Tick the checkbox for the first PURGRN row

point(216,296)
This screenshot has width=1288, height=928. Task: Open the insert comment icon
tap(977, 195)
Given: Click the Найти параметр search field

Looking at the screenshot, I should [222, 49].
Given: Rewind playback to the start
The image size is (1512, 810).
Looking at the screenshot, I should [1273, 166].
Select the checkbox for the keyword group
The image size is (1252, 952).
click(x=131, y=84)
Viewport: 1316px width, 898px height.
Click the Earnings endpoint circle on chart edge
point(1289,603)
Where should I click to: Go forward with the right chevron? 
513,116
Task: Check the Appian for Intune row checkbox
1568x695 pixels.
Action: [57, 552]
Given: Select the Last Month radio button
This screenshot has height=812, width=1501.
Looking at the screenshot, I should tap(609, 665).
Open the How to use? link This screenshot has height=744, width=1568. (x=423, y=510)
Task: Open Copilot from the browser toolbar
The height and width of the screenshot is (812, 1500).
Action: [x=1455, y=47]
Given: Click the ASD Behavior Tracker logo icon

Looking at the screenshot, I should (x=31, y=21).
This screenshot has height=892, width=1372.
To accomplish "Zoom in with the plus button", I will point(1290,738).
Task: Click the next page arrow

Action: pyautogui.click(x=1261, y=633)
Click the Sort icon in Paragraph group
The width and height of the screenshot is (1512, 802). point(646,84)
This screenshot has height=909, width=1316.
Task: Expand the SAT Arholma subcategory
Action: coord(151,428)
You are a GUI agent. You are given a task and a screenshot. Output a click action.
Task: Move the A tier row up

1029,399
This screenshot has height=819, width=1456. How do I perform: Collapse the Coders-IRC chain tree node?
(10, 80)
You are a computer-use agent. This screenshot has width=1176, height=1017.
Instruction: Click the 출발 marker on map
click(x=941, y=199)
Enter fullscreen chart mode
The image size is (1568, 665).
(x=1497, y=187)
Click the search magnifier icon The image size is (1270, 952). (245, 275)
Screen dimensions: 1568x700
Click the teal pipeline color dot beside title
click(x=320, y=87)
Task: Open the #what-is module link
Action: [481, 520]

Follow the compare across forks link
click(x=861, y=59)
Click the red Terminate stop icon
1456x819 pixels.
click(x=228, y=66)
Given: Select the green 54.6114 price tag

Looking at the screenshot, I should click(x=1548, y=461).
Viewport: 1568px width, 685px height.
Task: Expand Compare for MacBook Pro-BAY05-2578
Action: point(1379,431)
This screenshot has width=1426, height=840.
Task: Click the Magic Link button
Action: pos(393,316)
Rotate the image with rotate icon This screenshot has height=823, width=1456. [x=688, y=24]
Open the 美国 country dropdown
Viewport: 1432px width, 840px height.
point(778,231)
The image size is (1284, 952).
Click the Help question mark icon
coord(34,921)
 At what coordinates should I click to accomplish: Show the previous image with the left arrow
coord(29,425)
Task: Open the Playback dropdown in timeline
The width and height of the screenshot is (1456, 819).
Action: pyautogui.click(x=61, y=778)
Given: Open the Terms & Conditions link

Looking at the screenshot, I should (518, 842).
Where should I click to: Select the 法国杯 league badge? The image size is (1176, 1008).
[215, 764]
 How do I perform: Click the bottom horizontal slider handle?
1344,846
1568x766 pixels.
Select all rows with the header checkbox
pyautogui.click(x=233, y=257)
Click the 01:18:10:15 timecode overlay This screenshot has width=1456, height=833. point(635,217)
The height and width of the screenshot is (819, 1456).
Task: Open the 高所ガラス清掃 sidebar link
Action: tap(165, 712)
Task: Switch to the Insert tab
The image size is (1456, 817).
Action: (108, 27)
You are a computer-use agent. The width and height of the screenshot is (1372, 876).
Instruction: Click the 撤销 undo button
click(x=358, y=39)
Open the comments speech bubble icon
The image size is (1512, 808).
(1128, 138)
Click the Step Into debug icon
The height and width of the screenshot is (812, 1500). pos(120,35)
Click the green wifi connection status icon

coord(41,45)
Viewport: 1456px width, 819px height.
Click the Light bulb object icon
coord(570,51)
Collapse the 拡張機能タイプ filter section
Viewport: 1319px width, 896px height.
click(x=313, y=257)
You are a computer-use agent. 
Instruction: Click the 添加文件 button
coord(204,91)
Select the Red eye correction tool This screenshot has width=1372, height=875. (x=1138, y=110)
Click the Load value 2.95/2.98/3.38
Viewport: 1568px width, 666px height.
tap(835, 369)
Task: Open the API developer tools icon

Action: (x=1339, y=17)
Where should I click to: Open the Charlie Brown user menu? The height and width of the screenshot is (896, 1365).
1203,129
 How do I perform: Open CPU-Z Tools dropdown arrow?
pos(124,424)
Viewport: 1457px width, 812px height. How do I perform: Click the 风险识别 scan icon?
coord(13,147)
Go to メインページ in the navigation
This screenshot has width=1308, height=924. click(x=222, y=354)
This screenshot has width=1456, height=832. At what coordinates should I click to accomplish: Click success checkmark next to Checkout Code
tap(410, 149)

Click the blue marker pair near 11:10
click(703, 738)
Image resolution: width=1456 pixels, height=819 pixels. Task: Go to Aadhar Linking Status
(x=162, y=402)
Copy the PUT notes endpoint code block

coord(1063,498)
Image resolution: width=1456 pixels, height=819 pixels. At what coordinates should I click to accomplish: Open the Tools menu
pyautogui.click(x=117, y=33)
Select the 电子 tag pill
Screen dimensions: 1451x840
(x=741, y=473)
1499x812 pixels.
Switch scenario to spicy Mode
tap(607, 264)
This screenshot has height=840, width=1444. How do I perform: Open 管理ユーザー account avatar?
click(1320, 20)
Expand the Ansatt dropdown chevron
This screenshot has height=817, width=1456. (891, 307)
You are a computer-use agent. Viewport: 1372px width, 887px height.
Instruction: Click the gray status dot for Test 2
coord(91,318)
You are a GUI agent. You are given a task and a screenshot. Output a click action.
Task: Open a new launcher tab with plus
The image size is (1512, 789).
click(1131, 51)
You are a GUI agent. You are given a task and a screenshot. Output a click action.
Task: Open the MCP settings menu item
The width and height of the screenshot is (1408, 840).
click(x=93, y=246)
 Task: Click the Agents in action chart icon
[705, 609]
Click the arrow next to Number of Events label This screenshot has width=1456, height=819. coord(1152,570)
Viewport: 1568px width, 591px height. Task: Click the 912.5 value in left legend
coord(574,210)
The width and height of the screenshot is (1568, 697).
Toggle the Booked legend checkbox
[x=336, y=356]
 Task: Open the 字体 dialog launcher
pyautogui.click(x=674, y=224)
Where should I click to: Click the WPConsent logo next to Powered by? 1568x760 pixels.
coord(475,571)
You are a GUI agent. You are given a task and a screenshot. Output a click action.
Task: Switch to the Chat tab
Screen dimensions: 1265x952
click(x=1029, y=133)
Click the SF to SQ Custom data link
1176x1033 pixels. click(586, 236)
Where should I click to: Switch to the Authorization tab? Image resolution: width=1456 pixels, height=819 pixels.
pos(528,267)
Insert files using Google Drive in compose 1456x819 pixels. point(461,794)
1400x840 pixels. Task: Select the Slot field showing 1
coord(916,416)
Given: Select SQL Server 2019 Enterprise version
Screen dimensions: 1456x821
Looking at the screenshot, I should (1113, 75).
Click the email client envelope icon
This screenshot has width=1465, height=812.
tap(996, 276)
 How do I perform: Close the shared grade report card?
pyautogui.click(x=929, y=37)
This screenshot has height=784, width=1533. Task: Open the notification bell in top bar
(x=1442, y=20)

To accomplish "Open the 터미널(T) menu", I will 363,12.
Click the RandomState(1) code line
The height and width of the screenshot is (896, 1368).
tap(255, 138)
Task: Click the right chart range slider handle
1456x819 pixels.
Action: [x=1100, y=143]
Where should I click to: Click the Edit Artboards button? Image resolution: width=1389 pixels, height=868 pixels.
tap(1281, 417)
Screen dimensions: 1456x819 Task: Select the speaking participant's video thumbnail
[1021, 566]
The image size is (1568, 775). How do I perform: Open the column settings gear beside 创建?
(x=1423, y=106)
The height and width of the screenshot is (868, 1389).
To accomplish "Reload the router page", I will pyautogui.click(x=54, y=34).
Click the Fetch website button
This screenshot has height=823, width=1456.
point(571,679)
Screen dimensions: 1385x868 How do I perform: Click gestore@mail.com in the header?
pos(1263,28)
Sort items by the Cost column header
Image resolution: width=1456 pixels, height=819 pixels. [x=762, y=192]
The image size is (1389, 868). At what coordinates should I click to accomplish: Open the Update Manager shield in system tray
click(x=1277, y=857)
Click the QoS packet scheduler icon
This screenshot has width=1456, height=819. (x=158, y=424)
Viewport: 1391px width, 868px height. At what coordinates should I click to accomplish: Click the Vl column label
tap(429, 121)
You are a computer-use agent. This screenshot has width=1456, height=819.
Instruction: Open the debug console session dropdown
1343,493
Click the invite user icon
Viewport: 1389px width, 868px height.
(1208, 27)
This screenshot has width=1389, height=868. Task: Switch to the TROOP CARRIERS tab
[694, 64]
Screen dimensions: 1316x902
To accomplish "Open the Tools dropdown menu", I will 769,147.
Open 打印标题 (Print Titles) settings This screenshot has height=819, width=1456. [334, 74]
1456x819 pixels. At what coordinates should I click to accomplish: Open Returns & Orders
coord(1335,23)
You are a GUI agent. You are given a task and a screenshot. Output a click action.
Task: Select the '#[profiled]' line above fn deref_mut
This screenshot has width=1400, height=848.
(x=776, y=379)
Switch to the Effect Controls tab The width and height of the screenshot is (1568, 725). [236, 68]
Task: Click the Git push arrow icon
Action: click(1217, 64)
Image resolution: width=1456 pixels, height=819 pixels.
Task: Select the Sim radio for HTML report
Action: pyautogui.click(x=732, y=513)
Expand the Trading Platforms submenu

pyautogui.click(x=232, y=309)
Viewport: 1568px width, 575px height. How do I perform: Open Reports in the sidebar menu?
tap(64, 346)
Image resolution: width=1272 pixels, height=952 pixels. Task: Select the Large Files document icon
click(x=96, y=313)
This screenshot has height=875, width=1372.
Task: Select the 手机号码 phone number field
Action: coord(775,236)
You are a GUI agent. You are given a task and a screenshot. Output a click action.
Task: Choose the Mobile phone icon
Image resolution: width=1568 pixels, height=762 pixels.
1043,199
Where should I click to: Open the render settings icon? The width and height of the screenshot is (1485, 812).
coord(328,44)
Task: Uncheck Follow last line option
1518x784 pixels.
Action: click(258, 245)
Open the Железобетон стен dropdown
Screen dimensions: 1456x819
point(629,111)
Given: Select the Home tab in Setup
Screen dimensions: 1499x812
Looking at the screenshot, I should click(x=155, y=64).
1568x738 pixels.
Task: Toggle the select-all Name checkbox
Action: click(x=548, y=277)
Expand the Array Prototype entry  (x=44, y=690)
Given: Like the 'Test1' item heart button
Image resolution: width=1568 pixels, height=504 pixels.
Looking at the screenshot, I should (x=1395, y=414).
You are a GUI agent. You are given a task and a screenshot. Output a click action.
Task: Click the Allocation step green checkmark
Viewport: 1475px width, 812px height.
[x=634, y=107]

◆ ◆ ◆

Among the lines above, find those with the word "plus". Copy them.

## Response to the exercise
To accomplish "Zoom in with the plus button", I will point(1290,738).
Task: Open a new launcher tab with plus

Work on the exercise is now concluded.